> [WHAT YOU ARE ASKED TO DO]: Turn the lines from the one containing "At what (x,y)" through the one containing "Looking at the", both included, into a numbered list, skipping blank lines and leaving the pictures out.

> [GIVEN DATA]:
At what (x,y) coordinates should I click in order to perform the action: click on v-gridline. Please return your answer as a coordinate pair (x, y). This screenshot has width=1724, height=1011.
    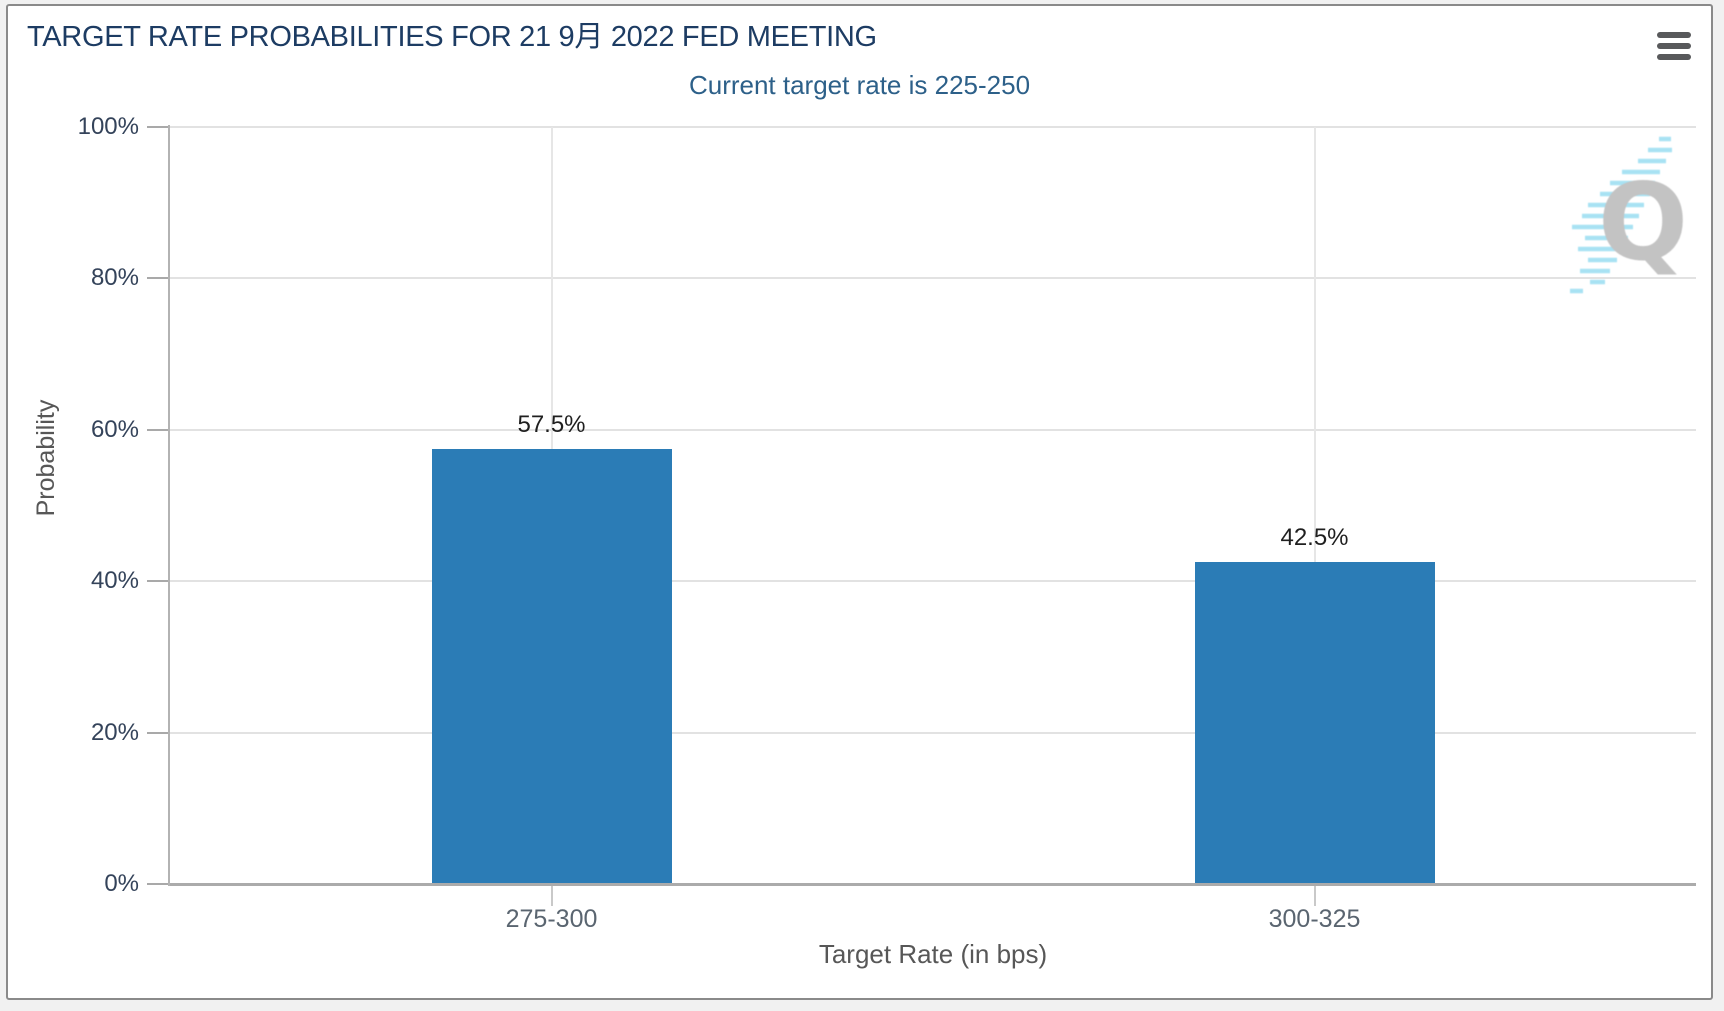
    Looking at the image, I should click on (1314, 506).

* * *

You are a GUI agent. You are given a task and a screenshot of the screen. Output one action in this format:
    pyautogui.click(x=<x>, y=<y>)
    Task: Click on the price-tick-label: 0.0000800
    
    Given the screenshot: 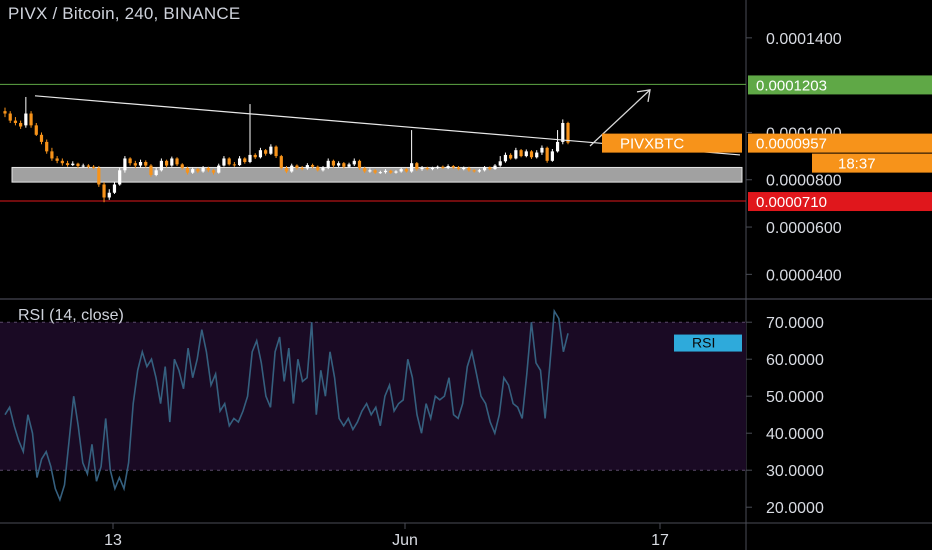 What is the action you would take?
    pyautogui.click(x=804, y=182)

--

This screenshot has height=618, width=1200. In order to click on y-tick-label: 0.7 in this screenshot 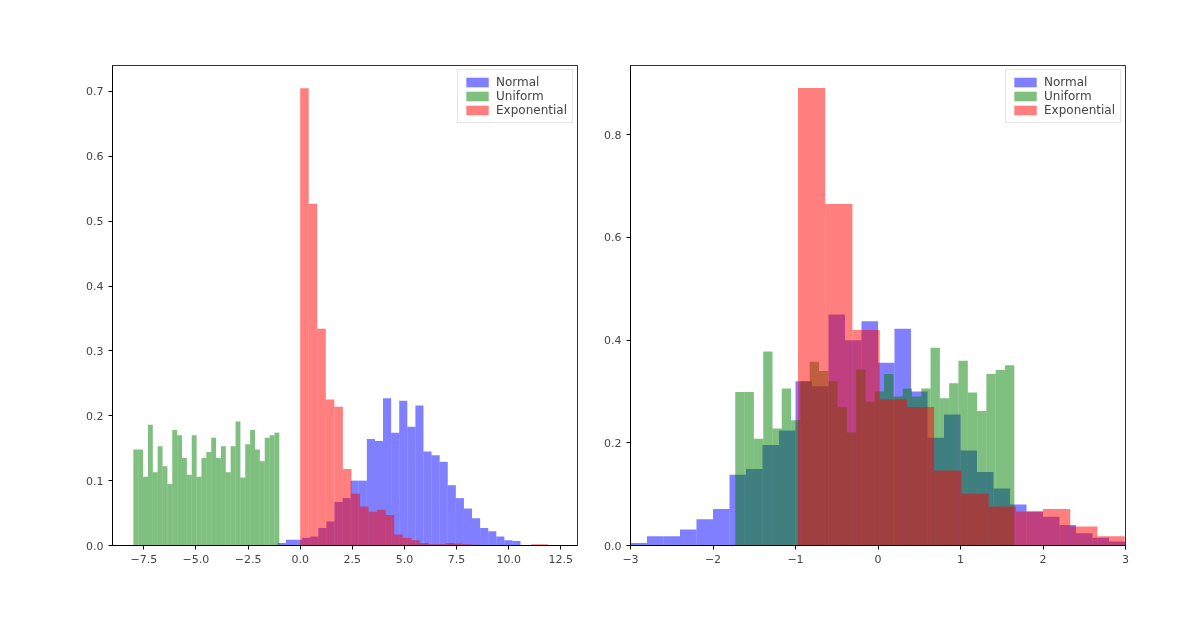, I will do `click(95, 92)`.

> [WRITTEN SOLUTION]:
1. At what (x,y) coordinates should I click in order to perform the action: click on v-gridline. Please return your answer as a coordinate pair (x, y). This screenshot has width=1724, height=1011.
2.     Looking at the image, I should click on (1314, 506).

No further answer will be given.